ElasticsearchRecord

ActiveRecord adapter for Elasticsearch

ElasticsearchRecord is a ActiveRecord adapter and provides similar functionality for Elasticsearch.

PLEASE NOTE:

This is the main-branch, which currently supports rails 7.1 (see section 'Rails_Versions' for supported versions)
supports ActiveRecord ~> 7.1 + Elasticsearch >= 7.17
added features up to Elasticsearch 8.16.1
tested with Elasticsearch 8.15.2

Rails versions

Supported rails versions:

Rails 7.1:

(since gem version 1.8)

https://github.com/ruby-smart/elasticsearch_record/tree/rails-7-1-stable

Rails 7.0:

(until gem version 1.7)

https://github.com/ruby-smart/elasticsearch_record/tree/rails-7-0-stable

Installation

Add this line to your application's Gemfile:

gem 'elasticsearch_record', '~> 1.8'

# alternative
gem 'elasticsearch_record', git: 'https://github.com/ruby-smart/elasticsearch_record', branch: 'rails-7-1-stable'
gem 'elasticsearch_record', git: 'https://github.com/ruby-smart/elasticsearch_record', branch: 'rails-70-stable'

And then execute:

$ bundle install

Or install it yourself as:

$ gem install elasticsearch_record

Features

ActiveRecord's create, read, update & delete behaviours
Active Record Query Interface
- query-chaining
- scopes
- additional relation methods to find records with filter, must, must_not, should
- aggregated queries with Elasticsearch aggregation methods
- resolve search response hits, aggregations, buckets, ... instead of ActiveRecord objects
Third-party gem support
- access elasticsearch-dsl query builder through model.search{ ... }
Schema
- dump
- create & update of tables (indices) with mappings, settings & aliases
Instrumentation for ElasticsearchRecord
- logs Elasticsearch API-calls
- shows Runtime in logs

Notice

Since ActiveRecord does not have any configuration option to support transactions and Elasticsearch does NOT support transactions, it may be risky to ignore them.

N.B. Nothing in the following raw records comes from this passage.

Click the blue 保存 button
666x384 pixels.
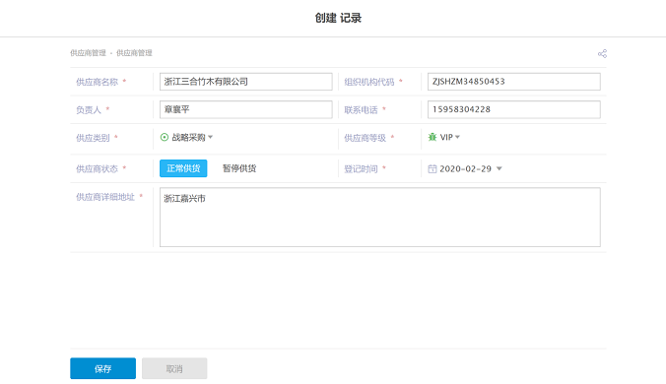102,368
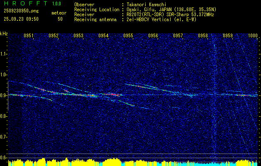This screenshot has height=166, width=261.
Task: Click the 0.8 kHz axis label
Action: coord(3,116)
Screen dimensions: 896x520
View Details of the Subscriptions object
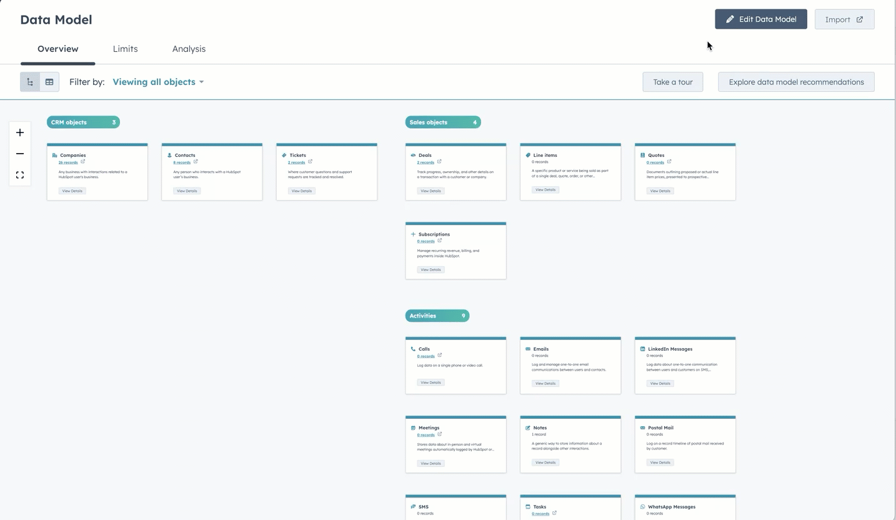[x=431, y=270]
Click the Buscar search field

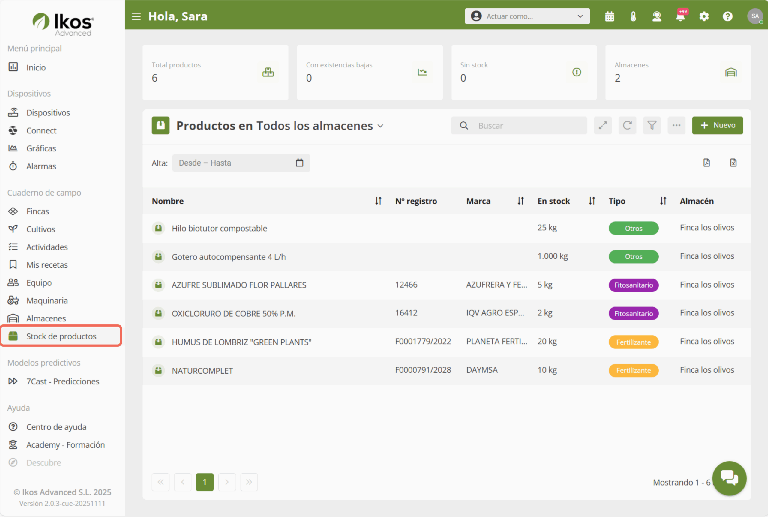[528, 126]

As a default, transactions are 'silently swallowed' to not break any existing applications...

To raise an exception while using transactions on a ElasticsearchRecord model, the following flag can be enabled. However enabling this flag will surely fail transactional tests (prevent this with 'use_transactional_tests=false')

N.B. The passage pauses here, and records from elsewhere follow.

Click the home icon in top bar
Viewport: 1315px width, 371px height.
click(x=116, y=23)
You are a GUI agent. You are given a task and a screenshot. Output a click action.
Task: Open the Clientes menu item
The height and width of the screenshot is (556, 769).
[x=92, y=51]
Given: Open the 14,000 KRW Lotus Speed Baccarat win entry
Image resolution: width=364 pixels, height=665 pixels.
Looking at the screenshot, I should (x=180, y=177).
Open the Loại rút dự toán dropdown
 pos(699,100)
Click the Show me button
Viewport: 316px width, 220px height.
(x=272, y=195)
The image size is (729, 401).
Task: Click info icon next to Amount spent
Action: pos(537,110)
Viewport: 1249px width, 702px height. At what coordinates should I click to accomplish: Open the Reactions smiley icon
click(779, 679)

# config/initializers/elasticsearch_record.rb

# enable transactional exceptions
ElasticsearchRecord.error_on_transaction = true

Setup

a) Update your database.yml and add a elasticsearch connection:

 # config/database.yml

 development:
   primary:
     # <...>

   # elasticsearch
   elasticsearch:
     adapter: elasticsearch
     host: localhost:9200
     user: elastic
     password: '****'

     # enable ES verbose logging
     # log: true

     # add table (index) prefix & suffix to all 'tables'
     # table_name_prefix: 'app-'
     # table_name_suffix: '-development'

 production:
   # <...>

   # elasticsearch
   elasticsearch:
     # <...>

     # add table (index) prefix & suffix to all 'tables'
     # table_name_prefix: 'app-'
     # table_name_suffix: '-production'

 test:
   ...

b) Require `elasticsearch_record/instrumentation` in your application.rb (if you want to...):

# config/application.rb

require_relative "boot"

require "rails"
# Pick the frameworks you want:

# <...>

# add instrumentation
require 'elasticsearch_record/instrumentation'

module Application
   # ...
end

c) Create a model that inherits from `ElasticsearchRecord::Base` model.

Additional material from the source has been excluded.